Title: PUBG Ransomware Decrypts Your Files If You Play PlayerUnknown’s Battlegrounds
Date Published: 09/04/2018
Author: Lawrence Abrams, Bleeping Computer
Excerpt: “Once a user plays the game and the process is detected, the ransomware will automatically decrypt the victim’s files.  This ransomware is not too advanced as it only looks for the process name and does not check for other information to confirm that the game is actually being played.

That means you can simply run any executable called TslGame.exe and it will decrypt the files.

This is not the first time a joke ransomware has been created that requires you to play a game before files will be encrypted.
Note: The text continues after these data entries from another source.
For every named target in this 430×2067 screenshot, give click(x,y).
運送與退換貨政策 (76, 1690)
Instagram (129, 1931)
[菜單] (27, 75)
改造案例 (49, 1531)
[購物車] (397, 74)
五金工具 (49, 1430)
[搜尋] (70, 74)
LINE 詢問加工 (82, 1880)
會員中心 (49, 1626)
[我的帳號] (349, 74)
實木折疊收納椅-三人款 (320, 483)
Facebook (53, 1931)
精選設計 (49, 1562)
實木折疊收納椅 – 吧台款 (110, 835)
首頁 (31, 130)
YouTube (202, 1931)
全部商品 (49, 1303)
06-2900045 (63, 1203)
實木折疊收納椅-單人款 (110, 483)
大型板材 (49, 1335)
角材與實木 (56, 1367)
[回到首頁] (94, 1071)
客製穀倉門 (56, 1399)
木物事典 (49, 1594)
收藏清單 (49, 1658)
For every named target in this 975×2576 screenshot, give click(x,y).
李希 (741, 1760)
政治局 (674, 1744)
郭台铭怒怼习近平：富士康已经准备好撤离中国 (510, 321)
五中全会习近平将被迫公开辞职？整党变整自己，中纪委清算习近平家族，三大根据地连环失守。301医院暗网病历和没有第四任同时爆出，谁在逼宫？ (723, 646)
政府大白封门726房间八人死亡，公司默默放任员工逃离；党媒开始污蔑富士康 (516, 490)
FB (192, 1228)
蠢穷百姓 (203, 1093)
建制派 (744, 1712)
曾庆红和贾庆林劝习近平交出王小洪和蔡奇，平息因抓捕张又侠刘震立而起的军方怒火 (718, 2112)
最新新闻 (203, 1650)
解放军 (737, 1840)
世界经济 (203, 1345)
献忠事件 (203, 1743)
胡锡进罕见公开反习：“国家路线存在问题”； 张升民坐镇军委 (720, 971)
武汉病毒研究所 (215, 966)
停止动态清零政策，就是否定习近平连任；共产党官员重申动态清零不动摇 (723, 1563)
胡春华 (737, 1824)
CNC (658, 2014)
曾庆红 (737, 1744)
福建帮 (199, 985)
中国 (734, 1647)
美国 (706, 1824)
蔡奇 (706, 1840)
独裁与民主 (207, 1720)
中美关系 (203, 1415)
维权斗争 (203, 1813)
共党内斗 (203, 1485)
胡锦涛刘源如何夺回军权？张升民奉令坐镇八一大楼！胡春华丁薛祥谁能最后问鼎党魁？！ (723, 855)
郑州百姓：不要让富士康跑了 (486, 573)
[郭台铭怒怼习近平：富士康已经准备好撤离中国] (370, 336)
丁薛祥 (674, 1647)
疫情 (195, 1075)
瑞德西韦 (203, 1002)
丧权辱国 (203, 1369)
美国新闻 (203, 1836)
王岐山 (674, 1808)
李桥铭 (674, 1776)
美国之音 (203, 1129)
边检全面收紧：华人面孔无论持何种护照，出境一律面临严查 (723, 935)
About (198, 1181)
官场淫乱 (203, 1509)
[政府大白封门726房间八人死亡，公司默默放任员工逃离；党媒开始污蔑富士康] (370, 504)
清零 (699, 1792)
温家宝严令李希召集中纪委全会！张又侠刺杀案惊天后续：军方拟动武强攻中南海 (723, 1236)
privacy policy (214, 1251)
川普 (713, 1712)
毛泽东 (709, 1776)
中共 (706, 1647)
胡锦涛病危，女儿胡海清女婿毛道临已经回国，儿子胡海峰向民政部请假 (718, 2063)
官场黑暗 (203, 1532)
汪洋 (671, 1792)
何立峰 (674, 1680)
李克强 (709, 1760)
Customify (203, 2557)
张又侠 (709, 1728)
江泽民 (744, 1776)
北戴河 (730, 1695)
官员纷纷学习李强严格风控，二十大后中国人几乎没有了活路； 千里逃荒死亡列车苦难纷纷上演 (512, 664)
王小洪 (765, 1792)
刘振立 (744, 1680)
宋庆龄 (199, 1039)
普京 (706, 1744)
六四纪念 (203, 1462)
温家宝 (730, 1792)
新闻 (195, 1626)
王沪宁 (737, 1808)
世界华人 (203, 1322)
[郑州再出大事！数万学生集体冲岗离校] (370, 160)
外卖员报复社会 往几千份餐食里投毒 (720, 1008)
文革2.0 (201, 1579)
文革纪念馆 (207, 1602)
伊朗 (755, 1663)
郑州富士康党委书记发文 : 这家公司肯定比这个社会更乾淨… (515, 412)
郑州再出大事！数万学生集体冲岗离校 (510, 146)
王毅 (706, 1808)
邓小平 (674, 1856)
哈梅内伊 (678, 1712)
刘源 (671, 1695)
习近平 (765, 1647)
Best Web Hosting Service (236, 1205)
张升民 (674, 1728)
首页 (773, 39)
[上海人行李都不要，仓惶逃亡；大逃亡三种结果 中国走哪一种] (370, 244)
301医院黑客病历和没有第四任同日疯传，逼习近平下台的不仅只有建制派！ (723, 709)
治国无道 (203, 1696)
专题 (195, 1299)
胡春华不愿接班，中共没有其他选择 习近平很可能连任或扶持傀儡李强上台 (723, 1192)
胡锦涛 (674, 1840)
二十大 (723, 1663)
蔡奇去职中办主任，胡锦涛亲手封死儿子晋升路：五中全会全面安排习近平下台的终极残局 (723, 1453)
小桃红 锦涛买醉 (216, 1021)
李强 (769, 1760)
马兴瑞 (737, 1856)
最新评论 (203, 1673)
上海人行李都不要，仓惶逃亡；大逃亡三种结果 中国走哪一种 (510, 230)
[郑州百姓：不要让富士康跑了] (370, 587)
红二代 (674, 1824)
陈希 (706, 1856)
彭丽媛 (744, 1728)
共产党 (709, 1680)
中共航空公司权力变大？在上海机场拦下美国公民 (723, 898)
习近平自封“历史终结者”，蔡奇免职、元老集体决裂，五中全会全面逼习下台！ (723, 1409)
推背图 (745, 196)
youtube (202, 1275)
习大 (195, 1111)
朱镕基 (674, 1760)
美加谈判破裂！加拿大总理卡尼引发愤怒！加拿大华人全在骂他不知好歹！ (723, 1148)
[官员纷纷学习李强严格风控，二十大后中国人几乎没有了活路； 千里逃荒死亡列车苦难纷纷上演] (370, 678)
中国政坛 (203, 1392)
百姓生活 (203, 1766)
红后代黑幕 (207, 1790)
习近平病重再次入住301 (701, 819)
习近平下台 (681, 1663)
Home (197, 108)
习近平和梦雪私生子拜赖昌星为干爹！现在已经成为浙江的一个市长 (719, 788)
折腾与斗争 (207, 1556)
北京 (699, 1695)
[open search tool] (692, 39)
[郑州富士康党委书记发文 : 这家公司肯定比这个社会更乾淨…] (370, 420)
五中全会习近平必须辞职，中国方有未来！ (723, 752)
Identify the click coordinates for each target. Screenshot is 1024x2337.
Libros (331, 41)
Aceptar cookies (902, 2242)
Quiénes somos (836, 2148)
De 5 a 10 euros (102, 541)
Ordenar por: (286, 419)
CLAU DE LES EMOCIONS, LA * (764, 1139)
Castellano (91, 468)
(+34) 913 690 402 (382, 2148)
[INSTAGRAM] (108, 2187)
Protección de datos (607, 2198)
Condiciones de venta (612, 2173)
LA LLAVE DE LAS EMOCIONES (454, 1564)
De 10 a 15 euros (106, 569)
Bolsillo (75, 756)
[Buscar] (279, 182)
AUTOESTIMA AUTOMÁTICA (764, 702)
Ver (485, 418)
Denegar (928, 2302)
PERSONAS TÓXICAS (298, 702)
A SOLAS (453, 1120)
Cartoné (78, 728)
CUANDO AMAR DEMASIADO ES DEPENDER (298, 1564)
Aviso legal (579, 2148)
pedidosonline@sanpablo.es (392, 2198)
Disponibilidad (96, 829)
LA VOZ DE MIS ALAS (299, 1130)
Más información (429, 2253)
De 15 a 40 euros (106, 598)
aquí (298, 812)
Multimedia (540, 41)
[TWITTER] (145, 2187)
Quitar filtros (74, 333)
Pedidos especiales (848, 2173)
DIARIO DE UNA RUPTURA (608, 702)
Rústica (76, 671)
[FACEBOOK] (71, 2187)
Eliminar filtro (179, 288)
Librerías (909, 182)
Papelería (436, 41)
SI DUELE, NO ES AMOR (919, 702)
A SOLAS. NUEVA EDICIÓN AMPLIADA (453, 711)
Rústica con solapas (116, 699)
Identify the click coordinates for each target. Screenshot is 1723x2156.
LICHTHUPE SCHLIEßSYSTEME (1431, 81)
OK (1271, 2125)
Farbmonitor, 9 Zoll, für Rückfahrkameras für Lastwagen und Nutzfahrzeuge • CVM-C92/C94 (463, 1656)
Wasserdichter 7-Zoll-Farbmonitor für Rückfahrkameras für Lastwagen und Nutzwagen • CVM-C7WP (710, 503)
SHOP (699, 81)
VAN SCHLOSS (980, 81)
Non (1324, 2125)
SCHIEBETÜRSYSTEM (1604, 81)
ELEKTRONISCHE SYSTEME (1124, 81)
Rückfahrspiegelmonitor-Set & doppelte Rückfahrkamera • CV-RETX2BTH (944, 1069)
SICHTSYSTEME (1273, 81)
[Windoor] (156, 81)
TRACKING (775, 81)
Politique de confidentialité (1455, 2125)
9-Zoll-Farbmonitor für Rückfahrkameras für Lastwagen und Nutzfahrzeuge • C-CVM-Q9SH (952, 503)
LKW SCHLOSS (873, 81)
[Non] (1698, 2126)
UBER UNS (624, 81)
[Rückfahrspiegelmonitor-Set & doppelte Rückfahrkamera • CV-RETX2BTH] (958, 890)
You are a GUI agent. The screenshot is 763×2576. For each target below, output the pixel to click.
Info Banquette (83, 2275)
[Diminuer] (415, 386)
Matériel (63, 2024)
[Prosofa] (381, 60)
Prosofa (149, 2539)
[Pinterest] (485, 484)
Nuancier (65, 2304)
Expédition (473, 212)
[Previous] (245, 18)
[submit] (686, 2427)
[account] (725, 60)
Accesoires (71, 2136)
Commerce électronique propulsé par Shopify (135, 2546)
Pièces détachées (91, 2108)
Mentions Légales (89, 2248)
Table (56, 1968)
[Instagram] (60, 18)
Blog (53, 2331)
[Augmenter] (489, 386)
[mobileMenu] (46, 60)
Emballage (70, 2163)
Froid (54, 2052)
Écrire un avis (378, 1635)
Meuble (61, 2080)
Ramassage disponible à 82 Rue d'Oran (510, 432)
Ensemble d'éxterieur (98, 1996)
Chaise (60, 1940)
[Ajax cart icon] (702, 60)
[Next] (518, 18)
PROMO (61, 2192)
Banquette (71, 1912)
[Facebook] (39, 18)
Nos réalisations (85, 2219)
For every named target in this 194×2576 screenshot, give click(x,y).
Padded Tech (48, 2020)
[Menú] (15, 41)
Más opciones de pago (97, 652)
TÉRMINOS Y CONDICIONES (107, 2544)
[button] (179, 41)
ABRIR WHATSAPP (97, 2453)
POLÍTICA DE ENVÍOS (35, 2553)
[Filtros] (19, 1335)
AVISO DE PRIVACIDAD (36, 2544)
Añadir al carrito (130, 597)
In 2017, MalwareHunterTeam also found RensenWare, which required you to play the

TH12 Game and score .2 billion points in order to get recover your files.”

Title: Major uptick in mobile phishing URL click rate
Date Published: 10/04/2018
Author: HelpNet Security
Excerpt: “Phishing attacks are particularly effective on mobile devices because hidden email headers and URLs make it easy to spoof email addresses and websites while new vectors, including SMS and messaging apps, enable attackers to make their campaigns personal.

“It’s critical for enterprises to realize that when it comes to mobile devices, email is not the only phishing attack vector,” said Cockerill.

“Attackers now take advantage of SMS, as well as some of today’s most popular and highly used social media apps and messaging platforms, such as WhatsApp, Facebook Messenger, and Instagram, as a means of phishing.

Security professionals who overlook these new routes of attack put their organizations at risk.””

Here are this week’s noteworthy security bulletins:

1) ESB-2018.1122 – [Cisco] Cisco IOS and IOS XE: Multiple vulnerabilities
Leading the way is this advisory from Cisco addressing multiple vulnerabilities in its Smart Install Client and related protocol that can be exploited to result in Remote code execution or denial of service. An exploit is publicly available. Immediate patching is highly advised.

2) ESB-2018.1080 – [Win][Linux][OSX] Adobe Flash Player: Multiple vulnerabilities
More code execution vulnerabilities fixed in Adobe Flash Player.

3) ASB-2018.0075.2 – UPDATE [Win] Microsoft Windows: Multiple vulnerabilities

This update for Microsoft Windows addressed a number of vulnerabilities including a two-year old privilege escalation vulnerability that affects Windows 10 as well.

Stay safe, stay patched, stay cool and have a good weekend!